» **Условие задания**
Обновите отрывок воспоминаний о песне «София»: приведите участок от "- С таким ударением" до "работу над песней." включительно, заменив "чужие записи" на "записи других певцов".

» **Фрагмент текста**
........

ТРИУМВИРАТ
Та Декада азербайджанского искусства, о которой
я уже рассказывал, стала вехой в моей творческой судьбе. Поступали многочисленные
предложения выступить в лучших концертных залах, на телевидении, сделать
записи на радио... Обратили на меня внимание и известные московские композиторы.
В один из дней мне позвонила Тереза Сократовна Бабаджанян.
Самого Арно Арутюновича тогда не было в Москве, и она звонила по его поручению.
Наговорила мне много комплиментов и от себя (Тереза была пианистка), и
от Арно, а потом сказала, что Арно хотел бы записать со мной несколько
своих песен. Встретились, чтобы все обсудить.
- С чего начнем? - спрашиваю.
- Мы были в Болгарии, и Арно написал песню под названием
«София».
- «София»?
- С таким ударением говорят болгары. Арно уже записал эту
песню с... - И она назвала имя какого-то певца. - Сейчас включу запись.
Но я не стал слушать: чужие записи меня отвлекают. Не люблю
я и когда композиторы своими голосами начинают показывать, как надо петь.
Я пою так, как сам понимаю. Мы продолжили работу над песней.
- Что будем делать с этим ударением в припеве? -спросила
Тереза Сократовна.
А в чем здесь проблема? Не берите сильную долю, возьмите ее как слабую..

........

» **Исходные данные**
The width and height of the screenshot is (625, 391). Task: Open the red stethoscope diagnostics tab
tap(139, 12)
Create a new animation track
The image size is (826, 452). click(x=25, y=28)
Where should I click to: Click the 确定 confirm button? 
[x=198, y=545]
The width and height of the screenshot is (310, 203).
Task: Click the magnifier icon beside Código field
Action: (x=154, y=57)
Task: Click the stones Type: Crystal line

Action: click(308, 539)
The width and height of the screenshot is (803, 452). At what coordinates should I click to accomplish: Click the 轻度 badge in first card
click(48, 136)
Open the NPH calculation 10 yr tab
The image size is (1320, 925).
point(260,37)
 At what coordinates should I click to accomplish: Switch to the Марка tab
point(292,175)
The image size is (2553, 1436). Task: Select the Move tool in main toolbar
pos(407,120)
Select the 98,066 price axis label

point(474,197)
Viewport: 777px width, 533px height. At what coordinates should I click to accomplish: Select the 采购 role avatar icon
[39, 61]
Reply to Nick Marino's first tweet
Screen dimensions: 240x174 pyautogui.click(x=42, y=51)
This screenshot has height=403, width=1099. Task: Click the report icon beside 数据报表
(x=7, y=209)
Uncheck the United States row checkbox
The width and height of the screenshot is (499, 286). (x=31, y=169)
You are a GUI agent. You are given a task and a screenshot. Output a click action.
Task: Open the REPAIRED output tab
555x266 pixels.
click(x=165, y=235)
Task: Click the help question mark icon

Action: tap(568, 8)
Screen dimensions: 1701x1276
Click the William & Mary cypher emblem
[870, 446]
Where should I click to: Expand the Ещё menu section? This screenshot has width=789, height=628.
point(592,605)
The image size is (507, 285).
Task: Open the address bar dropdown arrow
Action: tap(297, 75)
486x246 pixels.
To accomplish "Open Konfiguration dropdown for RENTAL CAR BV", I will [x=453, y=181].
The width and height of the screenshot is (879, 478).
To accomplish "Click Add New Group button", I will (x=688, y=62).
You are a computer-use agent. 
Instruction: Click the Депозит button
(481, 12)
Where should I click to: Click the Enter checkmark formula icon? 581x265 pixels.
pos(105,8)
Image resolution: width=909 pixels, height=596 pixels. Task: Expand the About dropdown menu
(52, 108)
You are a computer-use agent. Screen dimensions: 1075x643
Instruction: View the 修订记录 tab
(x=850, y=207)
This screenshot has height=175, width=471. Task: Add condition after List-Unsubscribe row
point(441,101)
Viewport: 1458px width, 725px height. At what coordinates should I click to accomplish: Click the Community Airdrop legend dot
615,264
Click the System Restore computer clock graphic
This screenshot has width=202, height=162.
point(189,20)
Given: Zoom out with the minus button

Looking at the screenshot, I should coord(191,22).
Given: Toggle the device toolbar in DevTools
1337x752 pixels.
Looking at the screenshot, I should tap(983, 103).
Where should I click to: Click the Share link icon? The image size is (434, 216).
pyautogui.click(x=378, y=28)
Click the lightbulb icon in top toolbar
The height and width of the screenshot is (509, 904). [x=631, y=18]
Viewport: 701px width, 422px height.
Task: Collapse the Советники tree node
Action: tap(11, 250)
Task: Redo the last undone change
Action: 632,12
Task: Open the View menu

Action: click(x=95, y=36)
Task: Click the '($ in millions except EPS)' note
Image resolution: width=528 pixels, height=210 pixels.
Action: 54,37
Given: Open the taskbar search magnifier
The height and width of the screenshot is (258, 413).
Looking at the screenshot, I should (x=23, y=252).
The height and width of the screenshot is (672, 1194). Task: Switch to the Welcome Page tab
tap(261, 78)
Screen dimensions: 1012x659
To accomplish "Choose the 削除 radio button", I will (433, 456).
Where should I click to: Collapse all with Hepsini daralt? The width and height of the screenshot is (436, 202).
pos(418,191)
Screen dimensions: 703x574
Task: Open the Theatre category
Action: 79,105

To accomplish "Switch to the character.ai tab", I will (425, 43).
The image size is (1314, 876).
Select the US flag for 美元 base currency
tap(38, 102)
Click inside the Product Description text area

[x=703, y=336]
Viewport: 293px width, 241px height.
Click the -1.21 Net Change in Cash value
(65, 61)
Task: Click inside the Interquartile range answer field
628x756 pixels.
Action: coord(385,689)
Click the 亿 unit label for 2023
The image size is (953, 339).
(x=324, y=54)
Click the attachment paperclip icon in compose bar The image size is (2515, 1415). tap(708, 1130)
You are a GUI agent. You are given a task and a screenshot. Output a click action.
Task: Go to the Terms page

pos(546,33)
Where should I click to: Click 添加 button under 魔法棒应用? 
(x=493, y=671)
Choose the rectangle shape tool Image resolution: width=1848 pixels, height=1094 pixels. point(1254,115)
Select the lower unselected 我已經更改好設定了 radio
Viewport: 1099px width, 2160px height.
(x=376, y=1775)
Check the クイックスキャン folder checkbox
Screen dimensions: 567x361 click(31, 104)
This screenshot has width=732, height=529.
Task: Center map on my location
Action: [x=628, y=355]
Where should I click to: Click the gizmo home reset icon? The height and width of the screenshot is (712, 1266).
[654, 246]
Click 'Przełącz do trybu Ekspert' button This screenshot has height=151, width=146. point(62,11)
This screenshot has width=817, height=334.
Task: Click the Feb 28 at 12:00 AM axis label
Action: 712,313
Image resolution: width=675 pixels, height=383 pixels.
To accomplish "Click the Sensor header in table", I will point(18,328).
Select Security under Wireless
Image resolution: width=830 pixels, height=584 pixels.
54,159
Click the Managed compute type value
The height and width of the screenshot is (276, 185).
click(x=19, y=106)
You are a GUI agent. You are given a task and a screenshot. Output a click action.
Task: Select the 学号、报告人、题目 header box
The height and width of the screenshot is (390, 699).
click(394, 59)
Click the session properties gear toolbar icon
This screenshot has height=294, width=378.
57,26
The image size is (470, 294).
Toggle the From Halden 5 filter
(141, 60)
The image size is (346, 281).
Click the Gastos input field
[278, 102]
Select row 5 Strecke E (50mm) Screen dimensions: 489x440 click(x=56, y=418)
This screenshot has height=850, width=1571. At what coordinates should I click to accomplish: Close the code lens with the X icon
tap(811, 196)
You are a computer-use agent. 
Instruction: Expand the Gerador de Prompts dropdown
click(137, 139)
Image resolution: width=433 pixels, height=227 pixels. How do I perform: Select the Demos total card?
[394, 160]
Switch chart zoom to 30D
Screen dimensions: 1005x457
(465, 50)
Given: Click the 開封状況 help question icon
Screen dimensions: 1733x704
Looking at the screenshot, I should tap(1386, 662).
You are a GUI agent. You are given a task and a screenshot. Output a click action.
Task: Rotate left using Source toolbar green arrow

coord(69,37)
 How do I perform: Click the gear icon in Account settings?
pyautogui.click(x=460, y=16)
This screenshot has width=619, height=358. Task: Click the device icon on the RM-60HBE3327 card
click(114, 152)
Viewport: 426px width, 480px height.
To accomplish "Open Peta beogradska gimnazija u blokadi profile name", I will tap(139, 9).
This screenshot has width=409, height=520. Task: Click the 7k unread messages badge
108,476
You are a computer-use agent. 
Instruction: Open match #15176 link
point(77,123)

........

» **Ответ на задание**
- С таким ударением говорят болгары. Арно уже записал эту
песню с... - И она назвала имя какого-то певца. - Сейчас включу запись.
Но я не стал слушать: записи других певцов меня отвлекают. Не люблю
я и когда композиторы своими голосами начинают показывать, как надо петь.
Я пою так, как сам понимаю. Мы продолжили работу над песней.